The Senate is likely to start voting this week on President Barack Obama’s nominees to serve on the powerful D.C. Circuit Court of Appeals, potentially sparking another war over rules and reform via the nuclear option unless Republicans back off their threat of a mass filibuster.
Senate Majority Leader Harry Reid (D-NV) intends to file cloture this week on the nomination of Patricia Millett to the D.C. Circuit Court of Appeals, according to a Democratic leadership aide. Senate Republicans have threatened to block Millett and any other nominee to fill the three vacant seats on the second most powerful federal court.
Democrats will fight for Millett, a second senior aide said, previewing their strategy to TPM.
They intend to highlight her dynamic personal story — as a military spouse, a lawyer who worked for Presidents Bill Clinton and George W. Bush and an accomplished Supreme Court litigator. They intend to attack Republicans for refusing to put qualified women on the bench, in part by citing the filibuster of Caitlin Halligan, Obama’s earlier nominee to the same court. And they intend to bash Republicans as hypocrites for arguing now that the 9th, 10th and 11th seats on the D.C. Circuit court need not be filled after voting to fill them under Bush.
GOP senators argue the court is under-worked and have introduced legislation to reduce the size of its active bench from 11 to 8 judges. They say the D.C. Circuit has a lower caseload than other appeals courts and doesn’t need the extra judges. Perhaps not coincidentally, Sen. Lindsey Graham (R-SC) on Monday vowed to filibuster every nomination until Democrats make survivors of the Benghazi attacks available to Congress.
Where are the #Benghazi survivors?
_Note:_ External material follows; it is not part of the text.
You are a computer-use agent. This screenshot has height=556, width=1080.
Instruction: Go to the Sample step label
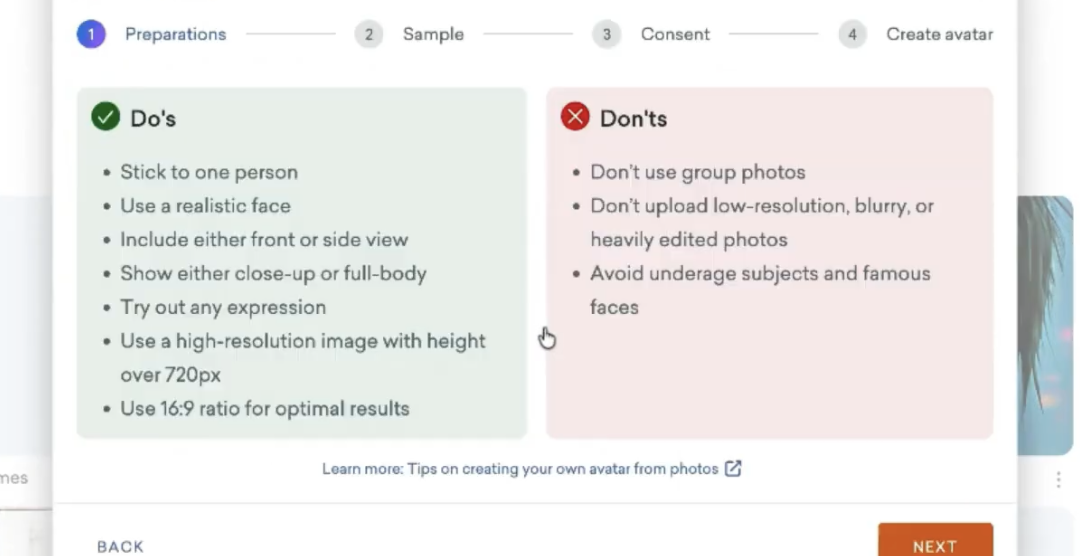pyautogui.click(x=433, y=34)
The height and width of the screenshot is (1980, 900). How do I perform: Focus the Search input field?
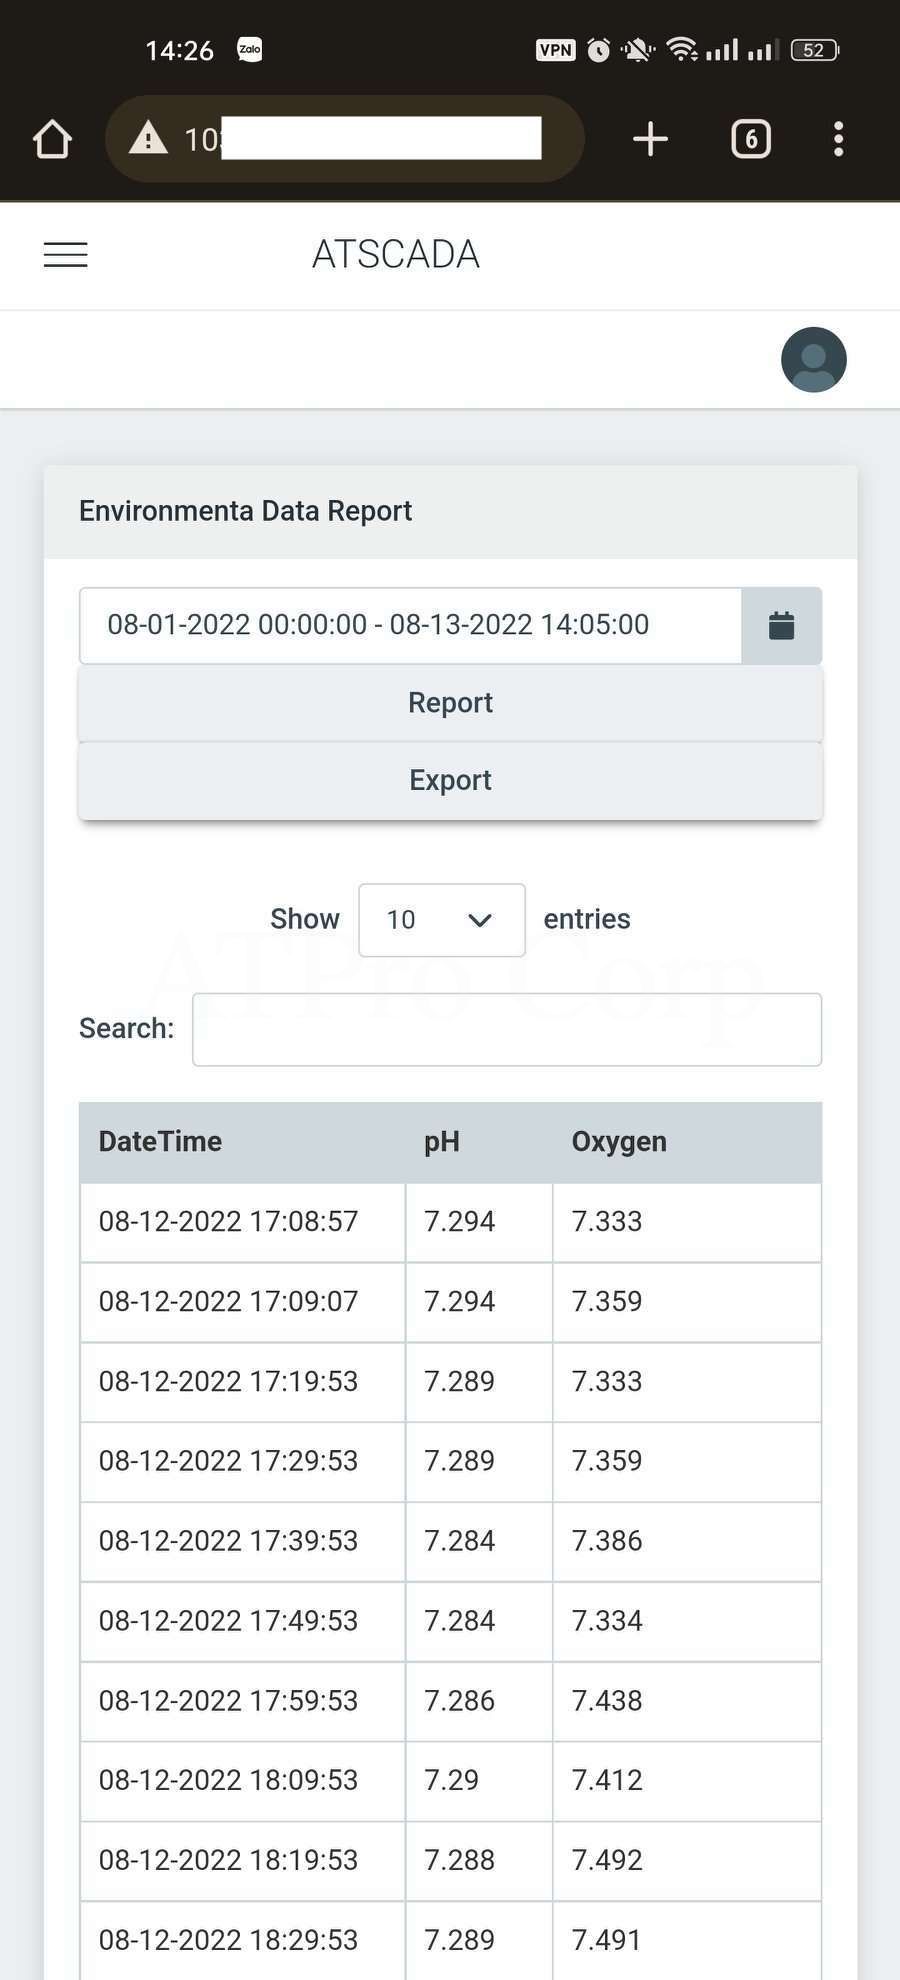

I’m going to block every appointment in the US Senate until they are made available to Congress.
— Lindsey Graham (@GrahamBlog) October 28, 2013
Senate Minority Whip John Cornyn (R-TX) is calling for GOP unity against filling the vacancies.
“Republicans should remain united in blocking Senate Majority Leader Harry Reid’s attempt to pack the D.C. Circuit Court of Appeals, which is America’s second-most-influential judicial body,” he opined last week. “Senator Reid has made no secret of his intent: Over the summer, he told Nevada Public Radio that Democrats were hoping to ‘switch the majority’ on the D.C. Circuit to make it a rubberstamp for big-government liberalism. Republicans have objected to this power grab, and we should continue to do so. Based on its caseload, the D.C. Circuit simply does not need more judges at the present time.”
If Republicans hold to their threat and block a vote on Millett, Democrats may be forced to retaliate by threatening to change the rules — for the third time this year — via the “nuclear option,” or to require judicial confirmations to garner a bare majority for confirmation.
“I have nothing against her but we should not be adding to that bench,” Sen. Orrin Hatch (R-UT) told TPM back in August, before the budget wars took over Capitol Hill. Democrats retort that while the court’s cases are extraordinarily complex and that therefore the caseload number is an inaccurate indicator of how hard it works.
“I hope those Senators will reconsider their double-standard and not play politics with an independent branch of government,” Sen. Patrick Leahy (D-VT), the chairman of the Judiciary Committee, said earlier this summer.
Unlike with executive branch nominations, which by definition are temporary, Democrats would have a harder time finding 51 votes to eliminate the filibuster for judges — some want to preserve the blocking power to use against a future GOP president. Republicans have shown no sign of letting up and have questioned whether Democrats would really go nuclear over judges.
House Republicans are lending their Senate counterparts moral support for a filibuster. The GOP-led House Judiciary Committee announced a hearing on Tuesday to discuss “whether the workload of particular U.S. Circuit Courts of Appeals justifies filling vacant judgeship positions.” Chairman Bob Goodlatte (R-VA) accused the Obama administration of “leading a campaign pushed by partisan and ideological organizations that is designed to tilt the balance of Circuit Courts of Appeals in order to stack the deck in favor of an expansive regulatory regime and against Americans who challenge the power of the central government.”
Sixty votes are required to break an attempted filibuster, and 51 for final confirmation; Democrats will have 55 votes once Sen.-elect Cory Booker is sworn in on Thursday. If confirmed, Millett would fill the seat vacated in 2005 by now-Chief Justice John Roberts. She’s the next pending nominee on the Senate floor, and was approved by the Judiciary Committee on a party-line vote. Of the two other nominees, Nina Pillard has been approved by the committee (also on a partisan vote) and Robert Wilkens is expected to be cleared in the coming weeks.
The D.C. Circuit, which leans conservative, looms large in Obama’s second term as it tends to have the final say on issues related to executive authority. It has invalidated various actions by the administration on matters ranging from labor and environmental regulations to recess appointments. It is also a frequent feeder to the Supreme Court — four of the nine sitting justices were plucked from the D.C. Circuit.